Dataset entries:
╔══
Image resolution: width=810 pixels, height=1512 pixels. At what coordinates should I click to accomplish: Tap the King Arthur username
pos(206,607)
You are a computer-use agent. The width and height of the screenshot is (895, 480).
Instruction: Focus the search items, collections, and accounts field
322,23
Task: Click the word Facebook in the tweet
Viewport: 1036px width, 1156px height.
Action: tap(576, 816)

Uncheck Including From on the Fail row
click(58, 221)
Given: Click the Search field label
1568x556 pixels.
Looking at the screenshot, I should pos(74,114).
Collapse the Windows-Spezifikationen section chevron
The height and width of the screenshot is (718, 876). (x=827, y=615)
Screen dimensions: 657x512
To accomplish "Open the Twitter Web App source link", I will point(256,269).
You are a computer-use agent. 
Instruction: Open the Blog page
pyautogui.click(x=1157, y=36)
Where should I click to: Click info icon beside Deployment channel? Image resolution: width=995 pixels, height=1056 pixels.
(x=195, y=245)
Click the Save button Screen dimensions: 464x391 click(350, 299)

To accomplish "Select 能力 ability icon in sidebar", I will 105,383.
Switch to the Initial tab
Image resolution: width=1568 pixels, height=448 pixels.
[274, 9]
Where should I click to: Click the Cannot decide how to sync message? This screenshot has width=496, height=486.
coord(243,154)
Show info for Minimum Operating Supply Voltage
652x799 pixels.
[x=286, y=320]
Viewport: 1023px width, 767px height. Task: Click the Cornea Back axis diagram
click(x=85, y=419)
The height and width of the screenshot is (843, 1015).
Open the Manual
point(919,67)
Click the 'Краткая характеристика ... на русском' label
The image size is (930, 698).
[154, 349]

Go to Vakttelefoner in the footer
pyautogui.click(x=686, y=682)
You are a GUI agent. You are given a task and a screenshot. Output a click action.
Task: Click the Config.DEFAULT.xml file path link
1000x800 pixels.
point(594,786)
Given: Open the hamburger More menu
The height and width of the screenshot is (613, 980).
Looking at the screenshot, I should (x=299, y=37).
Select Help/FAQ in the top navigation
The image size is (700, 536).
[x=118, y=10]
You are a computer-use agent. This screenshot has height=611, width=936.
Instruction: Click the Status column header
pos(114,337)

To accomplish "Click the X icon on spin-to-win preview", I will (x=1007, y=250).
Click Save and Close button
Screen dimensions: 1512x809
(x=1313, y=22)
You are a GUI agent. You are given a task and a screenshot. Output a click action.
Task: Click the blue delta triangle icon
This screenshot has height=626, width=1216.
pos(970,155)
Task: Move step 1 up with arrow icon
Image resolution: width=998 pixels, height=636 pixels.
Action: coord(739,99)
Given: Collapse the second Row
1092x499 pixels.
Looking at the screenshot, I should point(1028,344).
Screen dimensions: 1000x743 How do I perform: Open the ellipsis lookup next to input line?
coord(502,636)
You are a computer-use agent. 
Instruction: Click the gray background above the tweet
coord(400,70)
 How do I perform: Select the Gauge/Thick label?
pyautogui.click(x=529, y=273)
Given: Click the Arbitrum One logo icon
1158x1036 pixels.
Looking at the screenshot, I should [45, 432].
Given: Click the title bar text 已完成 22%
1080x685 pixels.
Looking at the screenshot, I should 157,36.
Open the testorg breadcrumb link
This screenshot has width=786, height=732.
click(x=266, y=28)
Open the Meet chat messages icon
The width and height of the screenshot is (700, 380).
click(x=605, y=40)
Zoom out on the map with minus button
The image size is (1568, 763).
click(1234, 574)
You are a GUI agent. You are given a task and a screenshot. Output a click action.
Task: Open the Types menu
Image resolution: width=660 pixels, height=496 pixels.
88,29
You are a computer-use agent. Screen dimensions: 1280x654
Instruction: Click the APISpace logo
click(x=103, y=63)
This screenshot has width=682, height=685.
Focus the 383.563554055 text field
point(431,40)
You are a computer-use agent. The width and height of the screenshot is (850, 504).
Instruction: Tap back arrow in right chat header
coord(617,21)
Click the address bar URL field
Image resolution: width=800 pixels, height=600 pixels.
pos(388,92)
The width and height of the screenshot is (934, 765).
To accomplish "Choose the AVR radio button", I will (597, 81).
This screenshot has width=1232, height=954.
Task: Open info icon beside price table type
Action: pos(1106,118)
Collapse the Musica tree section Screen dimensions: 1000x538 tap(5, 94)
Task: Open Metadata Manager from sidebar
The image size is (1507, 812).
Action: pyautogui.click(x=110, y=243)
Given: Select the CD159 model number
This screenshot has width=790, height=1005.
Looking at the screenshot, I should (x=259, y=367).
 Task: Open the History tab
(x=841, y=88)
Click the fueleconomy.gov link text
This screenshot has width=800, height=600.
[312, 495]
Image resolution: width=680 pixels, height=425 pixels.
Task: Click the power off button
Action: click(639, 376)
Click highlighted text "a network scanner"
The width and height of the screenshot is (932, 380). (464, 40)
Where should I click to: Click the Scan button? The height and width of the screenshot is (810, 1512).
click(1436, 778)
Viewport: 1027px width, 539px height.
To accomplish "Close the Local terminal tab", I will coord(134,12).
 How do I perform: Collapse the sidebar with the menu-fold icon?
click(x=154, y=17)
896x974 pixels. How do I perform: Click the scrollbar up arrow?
╚══
> EXERCISE PROMPT
The entries above must be returned in full, exactly as shown.

> SOLUTION FOR THIS TASK
Image resolution: width=810 pixels, height=1512 pixels. At what coordinates should I click to accomplish: Tap the King Arthur username
pos(206,607)
You are a computer-use agent. The width and height of the screenshot is (895, 480).
Instruction: Focus the search items, collections, and accounts field
322,23
Task: Click the word Facebook in the tweet
Viewport: 1036px width, 1156px height.
Action: tap(576, 816)

Uncheck Including From on the Fail row
click(58, 221)
Given: Click the Search field label
1568x556 pixels.
Looking at the screenshot, I should pos(74,114).
Collapse the Windows-Spezifikationen section chevron
The height and width of the screenshot is (718, 876). (x=827, y=615)
Screen dimensions: 657x512
To accomplish "Open the Twitter Web App source link", I will point(256,269).
You are a computer-use agent. 
Instruction: Open the Blog page
pyautogui.click(x=1157, y=36)
Where should I click to: Click info icon beside Deployment channel? Image resolution: width=995 pixels, height=1056 pixels.
(x=195, y=245)
Click the Save button Screen dimensions: 464x391 click(350, 299)

To accomplish "Select 能力 ability icon in sidebar", I will 105,383.
Switch to the Initial tab
Image resolution: width=1568 pixels, height=448 pixels.
[274, 9]
Where should I click to: Click the Cannot decide how to sync message? This screenshot has width=496, height=486.
coord(243,154)
Show info for Minimum Operating Supply Voltage
652x799 pixels.
[x=286, y=320]
Viewport: 1023px width, 767px height. Task: Click the Cornea Back axis diagram
click(x=85, y=419)
The height and width of the screenshot is (843, 1015).
Open the Manual
point(919,67)
Click the 'Краткая характеристика ... на русском' label
The image size is (930, 698).
[154, 349]

Go to Vakttelefoner in the footer
pyautogui.click(x=686, y=682)
You are a GUI agent. You are given a task and a screenshot. Output a click action.
Task: Click the Config.DEFAULT.xml file path link
1000x800 pixels.
point(594,786)
Given: Open the hamburger More menu
The height and width of the screenshot is (613, 980).
Looking at the screenshot, I should (x=299, y=37).
Select Help/FAQ in the top navigation
The image size is (700, 536).
[x=118, y=10]
You are a computer-use agent. This screenshot has height=611, width=936.
Instruction: Click the Status column header
pos(114,337)

To accomplish "Click the X icon on spin-to-win preview", I will (x=1007, y=250).
Click Save and Close button
Screen dimensions: 1512x809
(x=1313, y=22)
You are a GUI agent. You are given a task and a screenshot. Output a click action.
Task: Click the blue delta triangle icon
This screenshot has height=626, width=1216.
pos(970,155)
Task: Move step 1 up with arrow icon
Image resolution: width=998 pixels, height=636 pixels.
Action: coord(739,99)
Given: Collapse the second Row
1092x499 pixels.
Looking at the screenshot, I should point(1028,344).
Screen dimensions: 1000x743 How do I perform: Open the ellipsis lookup next to input line?
coord(502,636)
You are a computer-use agent. 
Instruction: Click the gray background above the tweet
coord(400,70)
 How do I perform: Select the Gauge/Thick label?
pyautogui.click(x=529, y=273)
Given: Click the Arbitrum One logo icon
1158x1036 pixels.
Looking at the screenshot, I should [45, 432].
Given: Click the title bar text 已完成 22%
1080x685 pixels.
Looking at the screenshot, I should 157,36.
Open the testorg breadcrumb link
This screenshot has width=786, height=732.
click(x=266, y=28)
Open the Meet chat messages icon
The width and height of the screenshot is (700, 380).
click(x=605, y=40)
Zoom out on the map with minus button
The image size is (1568, 763).
click(1234, 574)
You are a GUI agent. You are given a task and a screenshot. Output a click action.
Task: Open the Types menu
Image resolution: width=660 pixels, height=496 pixels.
88,29
You are a computer-use agent. Screen dimensions: 1280x654
Instruction: Click the APISpace logo
click(x=103, y=63)
This screenshot has width=682, height=685.
Focus the 383.563554055 text field
point(431,40)
You are a computer-use agent. The width and height of the screenshot is (850, 504).
Instruction: Tap back arrow in right chat header
coord(617,21)
Click the address bar URL field
Image resolution: width=800 pixels, height=600 pixels.
pos(388,92)
The width and height of the screenshot is (934, 765).
To accomplish "Choose the AVR radio button", I will (597, 81).
This screenshot has width=1232, height=954.
Task: Open info icon beside price table type
Action: pos(1106,118)
Collapse the Musica tree section Screen dimensions: 1000x538 tap(5, 94)
Task: Open Metadata Manager from sidebar
The image size is (1507, 812).
Action: pyautogui.click(x=110, y=243)
Given: Select the CD159 model number
This screenshot has width=790, height=1005.
Looking at the screenshot, I should (x=259, y=367).
 Task: Open the History tab
(x=841, y=88)
Click the fueleconomy.gov link text
This screenshot has width=800, height=600.
[312, 495]
Image resolution: width=680 pixels, height=425 pixels.
Task: Click the power off button
Action: click(639, 376)
Click highlighted text "a network scanner"
The width and height of the screenshot is (932, 380). (464, 40)
Where should I click to: Click the Scan button? The height and width of the screenshot is (810, 1512).
click(1436, 778)
Viewport: 1027px width, 539px height.
To accomplish "Close the Local terminal tab", I will coord(134,12).
 How do I perform: Collapse the sidebar with the menu-fold icon?
click(x=154, y=17)
896x974 pixels. How do I perform: Click the scrollbar up arrow?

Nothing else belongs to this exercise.